II. Two oppositions were filed based inter alia on Article 100(a) EPC, lack of inventive step.
The opposition division held that the patent as amended according to an auxiliary request met all the requirements of the EPC, inter alia because the decision considered the subject matter of claim 1 to involve an inventive step having regard to the following documents amongst others:
D1: US 4 472 962 A
D2: EP 0 603 694 A
D4: DE 24 42 614 A
D6: US 4 140 441 A
A7: WO 97/15760 A1
A9: H.Ensowa et.al.: "High throughput tandem turbomolecular pump for extreme high vacuum", Journal of Vacuum Science & Technology A, Vacuum, Surfaces, and Films, Second Series, Volume 8, Number 3, Pt. II, pages 2768-2771, May/June 1990.

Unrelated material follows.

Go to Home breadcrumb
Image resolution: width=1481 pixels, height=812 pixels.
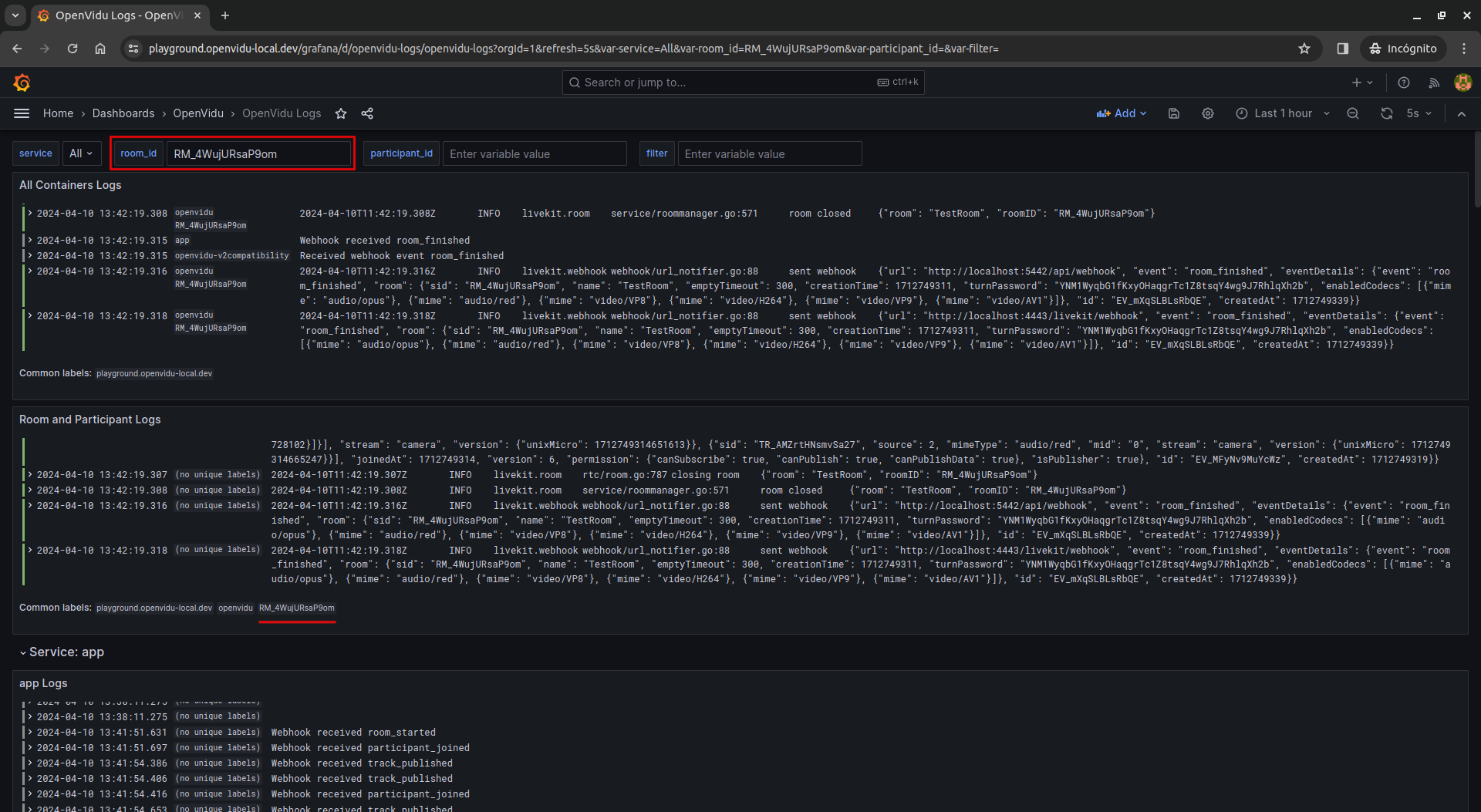58,113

III. The appellant requests that the decision be set aside and the patent be revoked in its entirety.
The respondent - proprietor, requests that the patent be maintained in the form held allowable by the opposition division, or in the alternative, that the patent be maintained in amended form according to one of seven auxiliary requests I to VII, all filed with letter of 27 August 2015.
The opponent I, as party as of right, requests that the case be remitted to the opposition division if the case is to be maintained in a form broader than upheld.

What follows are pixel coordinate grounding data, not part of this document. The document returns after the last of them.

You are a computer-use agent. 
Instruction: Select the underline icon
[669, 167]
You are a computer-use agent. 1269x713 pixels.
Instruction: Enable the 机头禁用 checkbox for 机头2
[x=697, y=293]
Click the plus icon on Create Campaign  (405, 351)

IV. Oral proceeding before the Board were duly held on 17 September 2015 in the absence of opponent I, who had indicated with letter of 24 June 2015 that they would not attend the oral proceedings.
V. The wording of claim 1 of the relevant requests is as follows, whereby in the auxiliary requests the Board has emphasised added text in italics:
Main request (as held allowable by the division):
"A turbomolecular vacuum pump comprising a plurality of turbomolecular vacuum stages (6, 7) and having a first pump inlet (10) through which, in use, gas can pass through all the pump stages (6, 7) and a second inlet (16) through which, in use, gas can enter the pump at an interstage location and pass only through subsequent stages of the pump (7), characterised in that the tip diameter of the rotor (d1) is smaller in the turbomolecular stages before the interstage location than after the interstage location (D2), such that the pump meets the pressure and pumping capacity requirements of different systems which are attached to the first (10) and second (16) inlet respectively".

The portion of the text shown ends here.